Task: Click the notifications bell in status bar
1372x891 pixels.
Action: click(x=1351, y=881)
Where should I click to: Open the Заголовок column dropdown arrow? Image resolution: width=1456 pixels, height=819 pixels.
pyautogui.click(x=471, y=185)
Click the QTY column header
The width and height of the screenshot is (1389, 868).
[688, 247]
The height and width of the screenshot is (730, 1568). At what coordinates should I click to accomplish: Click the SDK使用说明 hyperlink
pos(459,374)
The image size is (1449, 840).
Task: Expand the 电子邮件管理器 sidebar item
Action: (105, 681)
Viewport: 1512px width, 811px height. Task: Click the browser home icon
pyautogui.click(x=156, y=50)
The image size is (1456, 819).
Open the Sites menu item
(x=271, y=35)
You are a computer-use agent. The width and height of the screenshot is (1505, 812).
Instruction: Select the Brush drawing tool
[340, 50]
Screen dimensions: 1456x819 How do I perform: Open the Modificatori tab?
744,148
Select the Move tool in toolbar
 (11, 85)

* * * * *

**Your task**
Your task is to transcribe the listing above in full, exactly as given.

**Answer below**
Task: Click the notifications bell in status bar
1372x891 pixels.
Action: click(x=1351, y=881)
Where should I click to: Open the Заголовок column dropdown arrow? Image resolution: width=1456 pixels, height=819 pixels.
pyautogui.click(x=471, y=185)
Click the QTY column header
The width and height of the screenshot is (1389, 868).
[688, 247]
The height and width of the screenshot is (730, 1568). At what coordinates should I click to accomplish: Click the SDK使用说明 hyperlink
pos(459,374)
The image size is (1449, 840).
Task: Expand the 电子邮件管理器 sidebar item
Action: (105, 681)
Viewport: 1512px width, 811px height. Task: Click the browser home icon
pyautogui.click(x=156, y=50)
The image size is (1456, 819).
Open the Sites menu item
(x=271, y=35)
You are a computer-use agent. The width and height of the screenshot is (1505, 812).
Instruction: Select the Brush drawing tool
[340, 50]
Screen dimensions: 1456x819 How do I perform: Open the Modificatori tab?
744,148
Select the Move tool in toolbar
 (11, 85)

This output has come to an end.